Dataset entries
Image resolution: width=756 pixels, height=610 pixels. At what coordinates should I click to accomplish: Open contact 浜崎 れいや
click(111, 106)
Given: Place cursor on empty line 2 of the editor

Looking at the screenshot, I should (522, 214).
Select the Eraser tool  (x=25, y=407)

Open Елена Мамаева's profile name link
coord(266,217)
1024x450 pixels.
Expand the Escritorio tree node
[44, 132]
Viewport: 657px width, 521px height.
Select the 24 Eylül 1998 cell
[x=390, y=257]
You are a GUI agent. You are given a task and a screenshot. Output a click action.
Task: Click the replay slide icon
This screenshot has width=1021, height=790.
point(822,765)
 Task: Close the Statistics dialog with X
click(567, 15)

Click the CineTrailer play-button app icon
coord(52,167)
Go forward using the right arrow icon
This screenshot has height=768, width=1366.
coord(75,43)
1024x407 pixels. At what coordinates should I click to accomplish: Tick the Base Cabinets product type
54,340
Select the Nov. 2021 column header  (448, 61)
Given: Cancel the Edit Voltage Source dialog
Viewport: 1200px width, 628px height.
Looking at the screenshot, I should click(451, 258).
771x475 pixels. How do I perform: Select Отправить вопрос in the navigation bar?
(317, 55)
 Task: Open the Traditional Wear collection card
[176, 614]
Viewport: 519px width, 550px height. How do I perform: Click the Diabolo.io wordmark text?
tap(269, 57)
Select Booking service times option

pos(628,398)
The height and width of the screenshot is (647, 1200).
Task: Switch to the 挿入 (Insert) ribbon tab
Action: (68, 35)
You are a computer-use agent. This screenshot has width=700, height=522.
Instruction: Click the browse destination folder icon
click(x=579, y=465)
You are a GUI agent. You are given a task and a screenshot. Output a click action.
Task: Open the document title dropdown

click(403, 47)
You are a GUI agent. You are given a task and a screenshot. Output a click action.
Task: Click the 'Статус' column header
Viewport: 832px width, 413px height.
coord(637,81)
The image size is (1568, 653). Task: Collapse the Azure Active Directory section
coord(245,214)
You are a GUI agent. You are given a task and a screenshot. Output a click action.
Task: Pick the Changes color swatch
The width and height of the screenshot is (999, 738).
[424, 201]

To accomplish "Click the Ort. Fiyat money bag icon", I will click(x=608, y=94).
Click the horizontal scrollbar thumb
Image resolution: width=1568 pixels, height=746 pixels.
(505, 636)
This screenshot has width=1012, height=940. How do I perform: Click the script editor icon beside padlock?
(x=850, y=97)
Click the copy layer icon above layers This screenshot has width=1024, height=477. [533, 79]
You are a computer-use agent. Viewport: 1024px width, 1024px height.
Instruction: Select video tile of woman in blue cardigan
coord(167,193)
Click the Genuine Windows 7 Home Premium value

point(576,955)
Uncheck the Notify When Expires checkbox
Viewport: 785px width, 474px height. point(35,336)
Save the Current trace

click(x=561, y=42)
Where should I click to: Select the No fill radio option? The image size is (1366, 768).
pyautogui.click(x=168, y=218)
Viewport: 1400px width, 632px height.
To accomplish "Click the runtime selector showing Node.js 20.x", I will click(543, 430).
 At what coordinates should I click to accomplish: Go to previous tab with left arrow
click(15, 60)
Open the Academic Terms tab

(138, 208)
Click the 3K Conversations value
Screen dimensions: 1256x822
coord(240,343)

How to complete this task » From the line holding "Task: Open the Traditional" to the line holding "You are a computer-use agent. This", inclusive, restate each line above exactly as written.

Written response »
 Task: Open the Traditional Wear collection card
[176, 614]
Viewport: 519px width, 550px height. How do I perform: Click the Diabolo.io wordmark text?
tap(269, 57)
Select Booking service times option

pos(628,398)
The height and width of the screenshot is (647, 1200).
Task: Switch to the 挿入 (Insert) ribbon tab
Action: (68, 35)
You are a computer-use agent. This screenshot has width=700, height=522.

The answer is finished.